A two-stage hierarchical model for spatial location and evacuation allocation problem of urban earthquake shelters: a case study in Central urban area of Yangbi county, Yunnan province, China

The scientific planning of urban shelters can greatly reduce property losses and casualties, and can improve the efficiency and safety of post-disaster evacuation. Based on the hierarchical characteristics of shelters and the shortcomings of previous studies on evacuation demands and blocked roads, this study proposes a two-stage multi-hierarchy planning method for shelters. In the first stage, the construction cost of shelters is taken as the objective function to complete the spatial configuration of shelters. In the second stage, the evacuation allocation model for refugees is established, which minimizes the total evacuation distance.

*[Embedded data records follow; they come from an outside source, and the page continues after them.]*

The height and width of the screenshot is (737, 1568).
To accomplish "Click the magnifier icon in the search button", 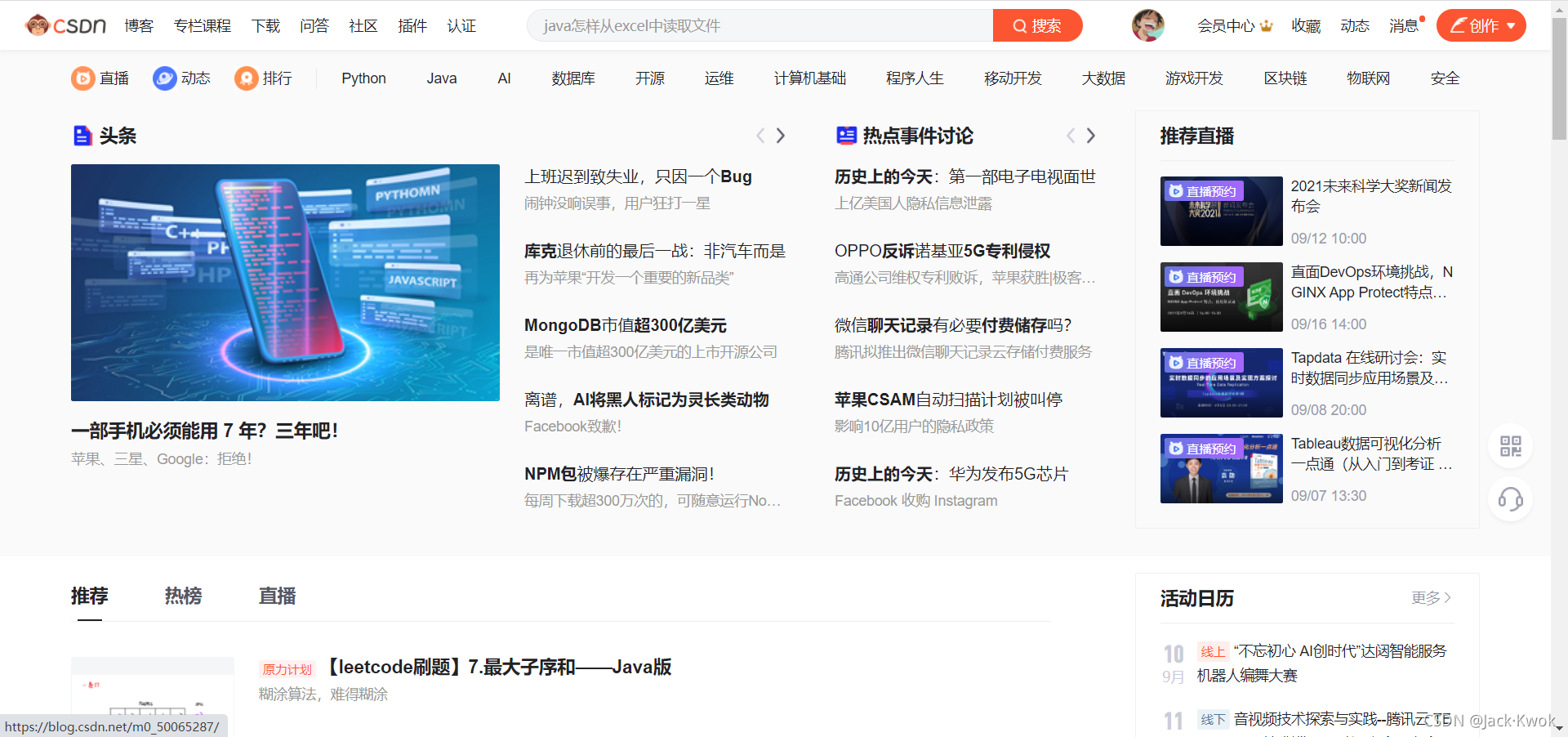I will tap(1018, 25).
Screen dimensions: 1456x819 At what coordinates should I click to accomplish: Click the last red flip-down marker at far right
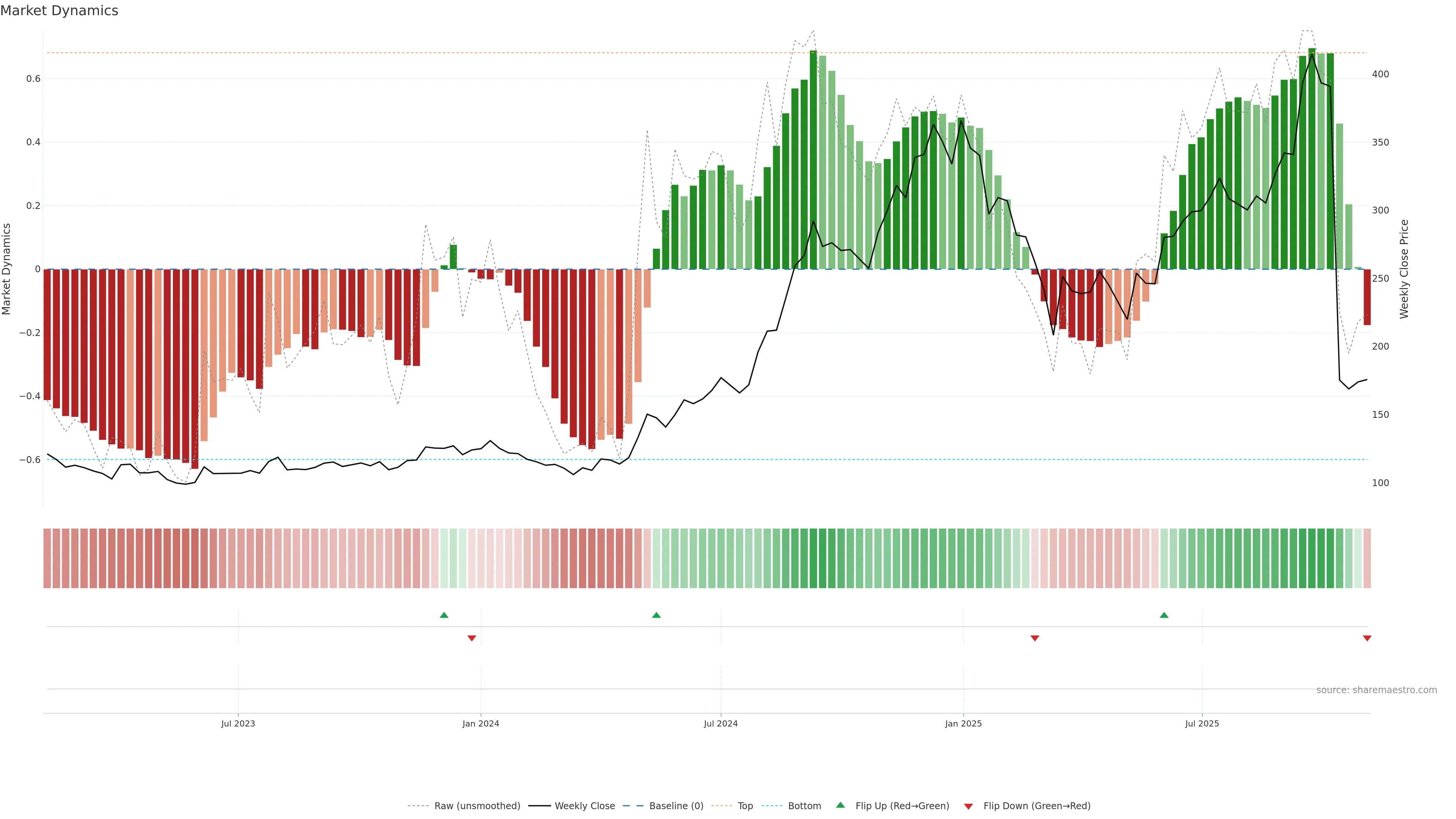(1367, 638)
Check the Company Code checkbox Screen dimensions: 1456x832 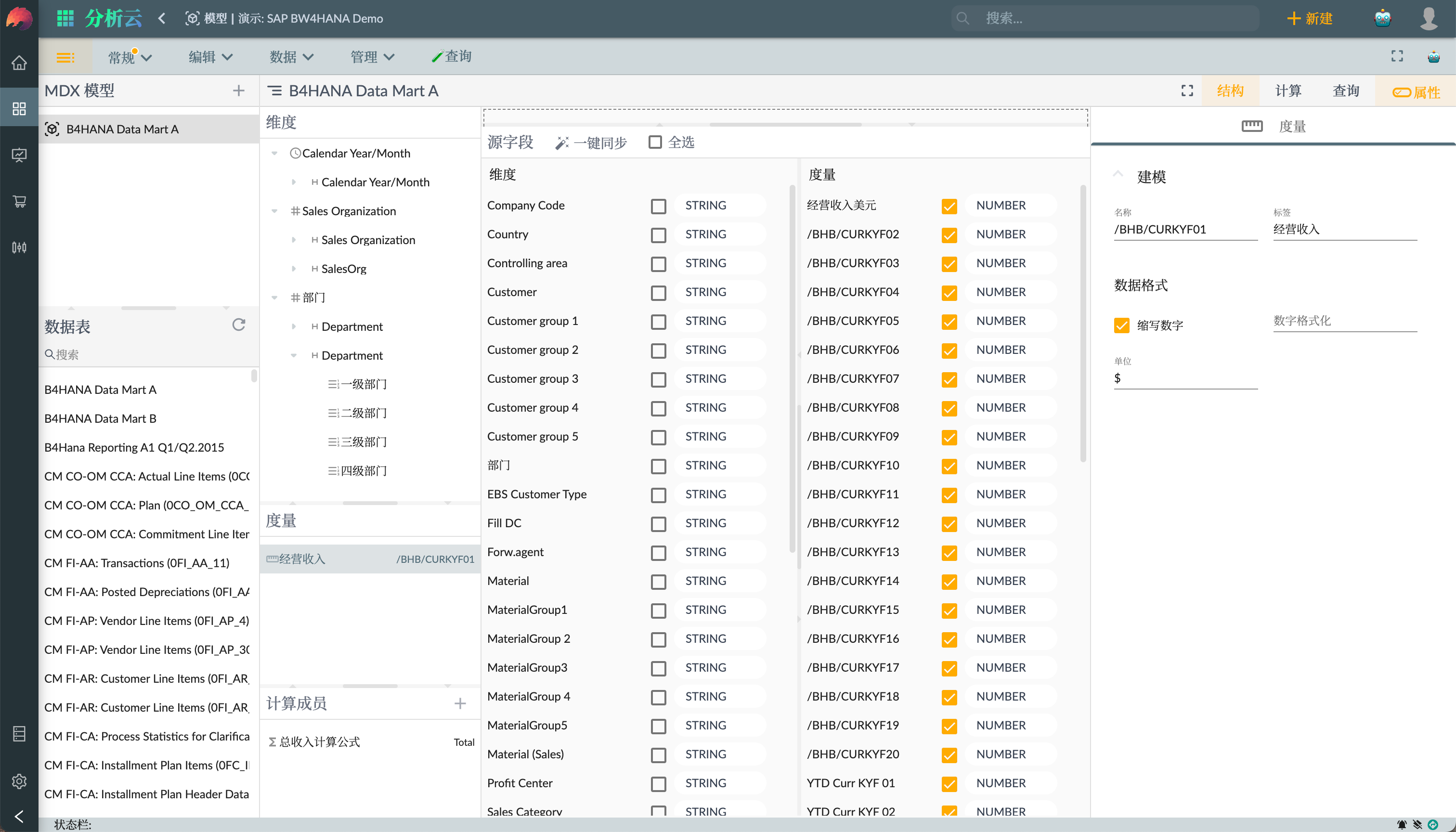pyautogui.click(x=658, y=206)
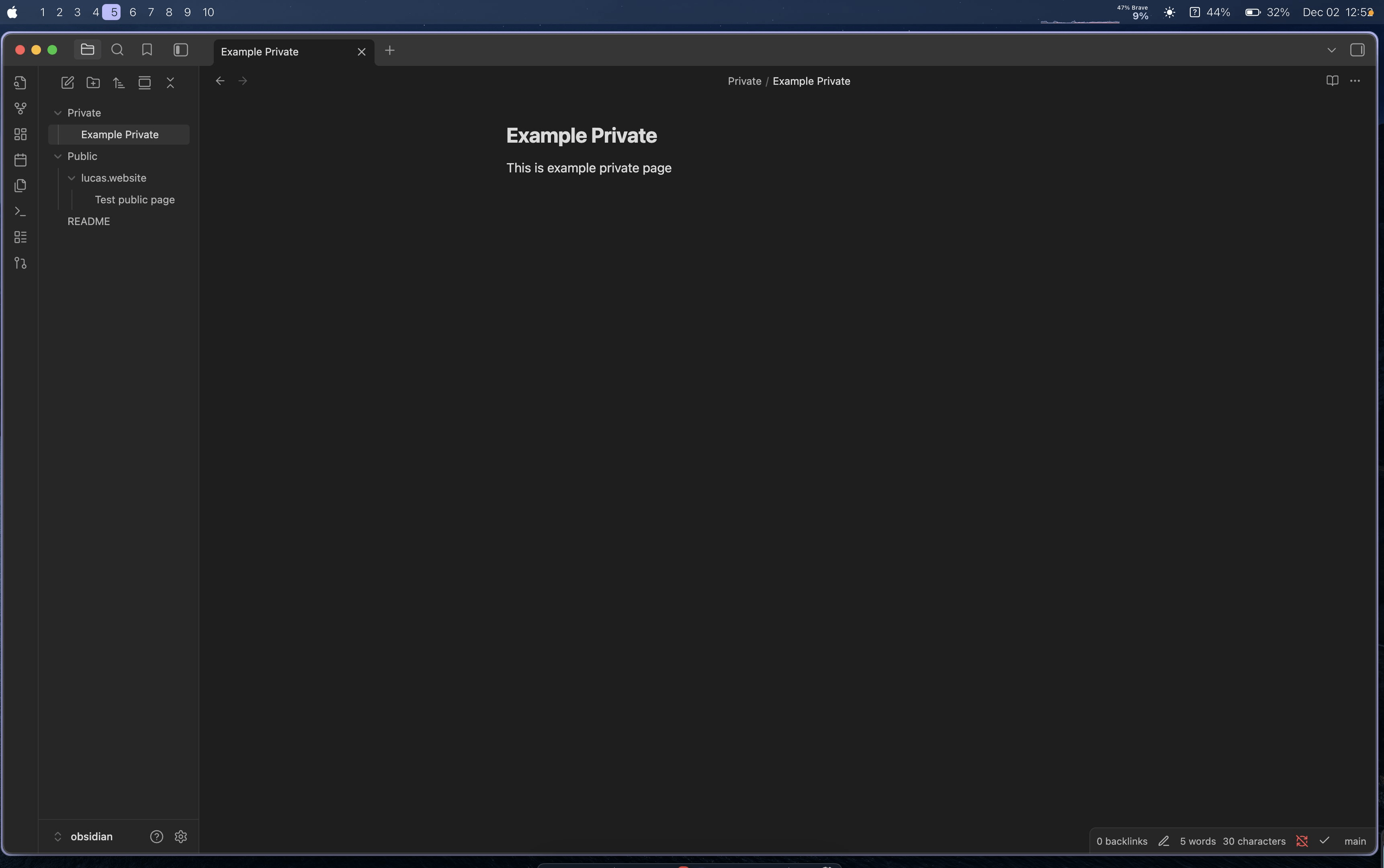Open today's daily note calendar icon
The height and width of the screenshot is (868, 1384).
click(x=20, y=160)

The planning method also establishes the calculation method for dynamic high-precision refuge demands, and considers the blockage of evacuation roads caused by damaged buildings. The traditional genetic algorithm is improved and hierarchical 0-1 coding is adopted to solve the spatial configuration model of hierarchical shelters. An "exchange" heuristic algorithm is proposed to solve the hierarchical evacuation allocation model. Finally, Yangbi County in Yunnan Province, China, is taken as an empirical case to verify the applicability and accuracy of the proposed method. When the algorithm iterates to 150 rounds, the fitness function value converges to 3040675, indicating that 61 new shelters should be constructed to satisfy the refuge demands, and the minimum construction cost of these shelters is 3,040,675 RMB. The minimum evacuation distances in the first, second, and third evacuation stages are determined to be 51645192, 17351731, and 16136090 m, respectively.